▸ Task statement:
Going line by line through the material below, tally those that contain the word "link" and give the count by itself.
+ + + + + + +
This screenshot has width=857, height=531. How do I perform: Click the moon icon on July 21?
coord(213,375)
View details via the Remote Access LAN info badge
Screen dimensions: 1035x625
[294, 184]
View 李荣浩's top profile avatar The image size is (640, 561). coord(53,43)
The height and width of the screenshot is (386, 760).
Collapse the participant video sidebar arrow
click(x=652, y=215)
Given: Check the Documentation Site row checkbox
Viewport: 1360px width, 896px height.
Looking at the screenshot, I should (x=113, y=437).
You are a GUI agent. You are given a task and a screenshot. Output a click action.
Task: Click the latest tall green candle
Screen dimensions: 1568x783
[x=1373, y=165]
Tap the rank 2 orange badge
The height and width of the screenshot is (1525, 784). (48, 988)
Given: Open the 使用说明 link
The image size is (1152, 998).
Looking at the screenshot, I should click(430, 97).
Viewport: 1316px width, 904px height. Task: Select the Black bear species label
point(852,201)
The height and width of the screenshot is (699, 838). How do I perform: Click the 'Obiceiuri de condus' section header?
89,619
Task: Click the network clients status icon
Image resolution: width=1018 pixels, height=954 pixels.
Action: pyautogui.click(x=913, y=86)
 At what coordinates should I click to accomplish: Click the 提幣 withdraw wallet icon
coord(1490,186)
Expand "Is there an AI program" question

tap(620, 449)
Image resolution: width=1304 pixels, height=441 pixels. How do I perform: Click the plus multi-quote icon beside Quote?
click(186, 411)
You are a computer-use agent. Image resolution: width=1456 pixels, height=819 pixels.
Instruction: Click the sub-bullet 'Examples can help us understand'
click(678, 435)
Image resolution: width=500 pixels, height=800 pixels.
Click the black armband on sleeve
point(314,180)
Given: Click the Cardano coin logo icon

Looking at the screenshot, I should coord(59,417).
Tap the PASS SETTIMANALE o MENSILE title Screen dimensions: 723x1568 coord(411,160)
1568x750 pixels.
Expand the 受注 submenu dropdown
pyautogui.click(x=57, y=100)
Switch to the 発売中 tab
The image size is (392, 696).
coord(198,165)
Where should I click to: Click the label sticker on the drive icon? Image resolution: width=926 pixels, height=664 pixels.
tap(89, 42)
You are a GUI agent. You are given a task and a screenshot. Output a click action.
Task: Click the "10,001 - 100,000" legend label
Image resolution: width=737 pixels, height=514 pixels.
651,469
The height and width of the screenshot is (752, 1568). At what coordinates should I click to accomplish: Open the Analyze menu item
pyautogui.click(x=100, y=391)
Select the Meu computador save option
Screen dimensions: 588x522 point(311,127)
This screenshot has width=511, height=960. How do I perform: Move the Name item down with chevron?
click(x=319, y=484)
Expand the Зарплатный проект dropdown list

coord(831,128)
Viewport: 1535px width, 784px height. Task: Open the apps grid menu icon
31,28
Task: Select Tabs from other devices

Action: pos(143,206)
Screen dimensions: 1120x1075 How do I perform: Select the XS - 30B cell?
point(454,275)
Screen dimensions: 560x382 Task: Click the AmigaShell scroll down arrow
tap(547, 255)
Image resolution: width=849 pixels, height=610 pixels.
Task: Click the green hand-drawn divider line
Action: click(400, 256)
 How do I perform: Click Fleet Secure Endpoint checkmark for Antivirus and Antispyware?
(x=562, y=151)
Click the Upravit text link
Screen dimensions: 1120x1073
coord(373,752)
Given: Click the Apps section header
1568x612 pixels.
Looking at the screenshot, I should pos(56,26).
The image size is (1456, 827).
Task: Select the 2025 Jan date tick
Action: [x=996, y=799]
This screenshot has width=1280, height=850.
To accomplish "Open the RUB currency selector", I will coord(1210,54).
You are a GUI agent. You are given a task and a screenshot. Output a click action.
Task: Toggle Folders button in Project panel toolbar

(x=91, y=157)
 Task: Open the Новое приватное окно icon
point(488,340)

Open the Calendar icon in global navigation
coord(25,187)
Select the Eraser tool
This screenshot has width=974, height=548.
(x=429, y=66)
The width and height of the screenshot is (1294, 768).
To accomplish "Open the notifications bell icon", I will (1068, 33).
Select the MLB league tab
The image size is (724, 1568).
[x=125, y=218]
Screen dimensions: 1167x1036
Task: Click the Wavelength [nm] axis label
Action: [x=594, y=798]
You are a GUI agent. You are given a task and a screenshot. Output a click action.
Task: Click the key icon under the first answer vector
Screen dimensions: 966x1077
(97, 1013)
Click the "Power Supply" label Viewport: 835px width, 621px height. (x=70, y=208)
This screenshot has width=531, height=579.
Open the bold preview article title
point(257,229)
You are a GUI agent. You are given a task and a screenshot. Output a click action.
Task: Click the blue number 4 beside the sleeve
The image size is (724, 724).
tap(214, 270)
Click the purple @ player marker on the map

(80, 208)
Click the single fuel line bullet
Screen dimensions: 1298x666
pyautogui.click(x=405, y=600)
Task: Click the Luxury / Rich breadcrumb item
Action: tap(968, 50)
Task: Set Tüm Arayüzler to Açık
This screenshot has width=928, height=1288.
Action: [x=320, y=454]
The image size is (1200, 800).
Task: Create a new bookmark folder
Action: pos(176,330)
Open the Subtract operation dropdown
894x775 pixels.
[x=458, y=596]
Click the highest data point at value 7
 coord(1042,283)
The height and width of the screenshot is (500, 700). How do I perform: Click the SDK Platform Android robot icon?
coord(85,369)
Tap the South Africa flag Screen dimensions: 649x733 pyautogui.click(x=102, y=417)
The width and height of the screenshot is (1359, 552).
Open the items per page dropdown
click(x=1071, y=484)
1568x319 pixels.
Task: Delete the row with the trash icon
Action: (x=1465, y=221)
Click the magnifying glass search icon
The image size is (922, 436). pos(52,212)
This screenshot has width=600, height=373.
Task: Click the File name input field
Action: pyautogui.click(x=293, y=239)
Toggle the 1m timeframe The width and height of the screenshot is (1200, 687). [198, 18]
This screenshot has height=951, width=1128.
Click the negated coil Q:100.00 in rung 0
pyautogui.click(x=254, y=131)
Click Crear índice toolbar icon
+ + + + + + +
▸ Reply to the task:
2